Rudrabha Mukhopadhyay

I am a Ph.D. Scholar at IIIT Hyderabad, where I work on deep-learning, computer vision, multi-modal learning etc. My supervisors are Prof. C.V. Jawahar and Prof. Vinay Namboodiri .

The primary focus of my Ph.D. has been to look into problems involving two naturally linked modalities, lip movements, and speech. I have been actively involved in multiple projects in this area and have published various papers in top conferences like CVPR, ACM Multimedia, etc. My core interests have been exploring how these modalities interact with each other and thus generating one from the other. Furthermore, one of my recent projects dealt with using both of these modalities to enhance human speech.

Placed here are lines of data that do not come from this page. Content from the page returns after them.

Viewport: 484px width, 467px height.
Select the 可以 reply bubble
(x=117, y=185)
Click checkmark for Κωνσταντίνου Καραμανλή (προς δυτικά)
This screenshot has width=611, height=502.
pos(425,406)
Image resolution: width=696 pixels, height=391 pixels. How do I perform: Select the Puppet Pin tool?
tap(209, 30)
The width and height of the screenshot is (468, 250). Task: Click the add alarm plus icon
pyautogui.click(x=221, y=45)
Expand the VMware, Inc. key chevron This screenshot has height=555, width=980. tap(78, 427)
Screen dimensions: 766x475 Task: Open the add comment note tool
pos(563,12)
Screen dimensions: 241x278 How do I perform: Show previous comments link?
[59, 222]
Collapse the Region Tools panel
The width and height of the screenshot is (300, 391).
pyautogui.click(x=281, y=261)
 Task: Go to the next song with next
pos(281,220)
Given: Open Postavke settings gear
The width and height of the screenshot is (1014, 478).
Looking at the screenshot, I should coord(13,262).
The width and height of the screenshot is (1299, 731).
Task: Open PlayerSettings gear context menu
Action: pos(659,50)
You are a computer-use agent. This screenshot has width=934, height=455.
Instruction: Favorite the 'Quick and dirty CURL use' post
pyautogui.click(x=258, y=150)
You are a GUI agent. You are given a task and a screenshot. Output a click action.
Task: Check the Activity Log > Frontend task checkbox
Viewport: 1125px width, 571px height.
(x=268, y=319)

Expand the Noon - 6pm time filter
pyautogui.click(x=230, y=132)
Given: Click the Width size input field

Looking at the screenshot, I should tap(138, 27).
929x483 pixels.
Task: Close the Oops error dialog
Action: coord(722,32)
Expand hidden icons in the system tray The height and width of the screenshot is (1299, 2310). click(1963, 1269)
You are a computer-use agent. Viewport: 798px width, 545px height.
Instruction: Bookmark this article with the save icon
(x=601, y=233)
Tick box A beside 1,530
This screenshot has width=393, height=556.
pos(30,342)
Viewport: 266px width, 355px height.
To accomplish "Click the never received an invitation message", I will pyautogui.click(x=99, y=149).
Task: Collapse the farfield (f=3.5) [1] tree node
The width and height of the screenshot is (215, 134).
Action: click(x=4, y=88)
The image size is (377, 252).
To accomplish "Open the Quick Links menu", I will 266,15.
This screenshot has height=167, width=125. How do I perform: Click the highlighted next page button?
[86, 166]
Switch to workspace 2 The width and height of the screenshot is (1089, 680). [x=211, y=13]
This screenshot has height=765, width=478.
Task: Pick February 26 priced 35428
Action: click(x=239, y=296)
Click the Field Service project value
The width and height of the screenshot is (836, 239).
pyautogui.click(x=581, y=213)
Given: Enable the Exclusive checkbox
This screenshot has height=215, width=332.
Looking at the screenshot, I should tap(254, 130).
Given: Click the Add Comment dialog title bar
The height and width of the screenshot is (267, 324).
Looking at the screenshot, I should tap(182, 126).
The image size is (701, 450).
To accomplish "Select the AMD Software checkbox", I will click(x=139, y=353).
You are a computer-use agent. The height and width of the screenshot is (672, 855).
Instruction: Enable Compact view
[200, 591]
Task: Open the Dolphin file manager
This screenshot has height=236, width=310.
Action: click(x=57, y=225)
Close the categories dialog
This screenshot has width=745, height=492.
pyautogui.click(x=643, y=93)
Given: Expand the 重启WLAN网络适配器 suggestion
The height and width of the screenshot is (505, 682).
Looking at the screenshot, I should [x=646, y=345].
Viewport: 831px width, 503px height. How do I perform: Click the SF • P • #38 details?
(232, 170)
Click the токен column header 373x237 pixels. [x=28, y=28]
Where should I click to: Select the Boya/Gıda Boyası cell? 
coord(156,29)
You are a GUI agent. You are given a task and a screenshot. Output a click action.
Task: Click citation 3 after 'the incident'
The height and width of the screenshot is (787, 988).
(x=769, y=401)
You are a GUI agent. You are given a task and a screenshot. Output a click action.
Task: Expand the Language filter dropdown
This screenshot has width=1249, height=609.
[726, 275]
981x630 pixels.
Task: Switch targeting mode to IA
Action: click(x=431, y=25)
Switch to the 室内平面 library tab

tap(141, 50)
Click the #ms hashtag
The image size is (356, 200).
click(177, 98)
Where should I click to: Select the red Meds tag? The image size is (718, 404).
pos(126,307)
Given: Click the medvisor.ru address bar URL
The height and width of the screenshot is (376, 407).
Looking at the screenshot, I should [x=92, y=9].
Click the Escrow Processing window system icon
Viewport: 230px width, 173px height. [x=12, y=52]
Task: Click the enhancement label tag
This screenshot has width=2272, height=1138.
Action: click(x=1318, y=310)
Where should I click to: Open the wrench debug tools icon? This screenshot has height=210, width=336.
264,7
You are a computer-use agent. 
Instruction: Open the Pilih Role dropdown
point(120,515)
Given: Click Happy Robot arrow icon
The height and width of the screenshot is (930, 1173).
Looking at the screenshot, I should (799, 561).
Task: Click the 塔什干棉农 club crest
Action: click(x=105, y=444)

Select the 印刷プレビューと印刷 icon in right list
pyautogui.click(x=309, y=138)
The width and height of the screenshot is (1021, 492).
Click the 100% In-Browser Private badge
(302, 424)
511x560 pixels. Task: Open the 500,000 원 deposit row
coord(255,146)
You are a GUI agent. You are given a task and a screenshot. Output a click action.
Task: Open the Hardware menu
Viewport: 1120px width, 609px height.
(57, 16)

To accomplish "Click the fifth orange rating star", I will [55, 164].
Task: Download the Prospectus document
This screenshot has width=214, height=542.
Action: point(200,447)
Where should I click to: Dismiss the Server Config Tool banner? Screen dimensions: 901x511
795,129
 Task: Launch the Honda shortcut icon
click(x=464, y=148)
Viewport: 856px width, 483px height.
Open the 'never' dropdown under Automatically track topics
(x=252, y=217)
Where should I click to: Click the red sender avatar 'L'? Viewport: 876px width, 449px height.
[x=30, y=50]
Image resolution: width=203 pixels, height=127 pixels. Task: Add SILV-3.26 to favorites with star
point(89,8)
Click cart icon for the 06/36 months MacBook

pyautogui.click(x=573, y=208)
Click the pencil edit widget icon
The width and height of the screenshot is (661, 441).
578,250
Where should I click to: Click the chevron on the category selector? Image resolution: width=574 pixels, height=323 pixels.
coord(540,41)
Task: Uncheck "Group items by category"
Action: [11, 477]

Before joining IIITH, I worked as an intern under Prof. Santanu Chaudhury in CEERI, Pilani. During this period, I focused on image enhancement algorithms like image super-resolution, image inpainting, etc. I had published three papers during this stint.


CV  /  Google Scholar  /  Twitter  /  Github  /  LinkedIn

profile photo

Most of my published papers focus on using concepts like self-supervision and try to exploit the natural correlation present between speech and lips. The image enhancement works that I did before joining IIITH did not also require manual labeling. Authors marked with a * have an equal contribution in the research done.

Visual Speech Enhancement Without A Real Visual Stream
Sindhu Hegde*, K R Prajwal*, Rudrabha Mukhopadhyay*, Vinay Namboodiri, C.V. Jawahar,
WACV, 2021
Project Page / Demo Video / Code / arXiv / CVF

Abstract: In this work, we re-think the task of speech enhancement in unconstrained real-world environments. Current state-of-the-art methods use only the audio stream and are limited in their performance in a wide range of real-world noises. Recent works using lip movements as additional cues improve the quality of generated speech over ``audio-only" methods. But, these methods cannot be used for several applications where the visual stream is unreliable or completely absent. We propose a new paradigm for speech enhancement by exploiting recent breakthroughs in speech-driven lip synthesis. Using one such model as a teacher network, we train a robust student network to produce accurate lip movements that mask away the noise, thus acting as a ``visual noise filter". The intelligibility of the speech enhanced by our pseudo-lip approach is almost close (< 3\% difference) to the case of using real lips. This implies that we can exploit the advantages of using lip movements even in the absence of a real video stream. We rigorously evaluate our model using quantitative metrics as well as qualitative human evaluations. Additional ablation studies and a demo video in the supplementary material containing qualitative comparisons and results clearly illustrate the effectiveness of our approach.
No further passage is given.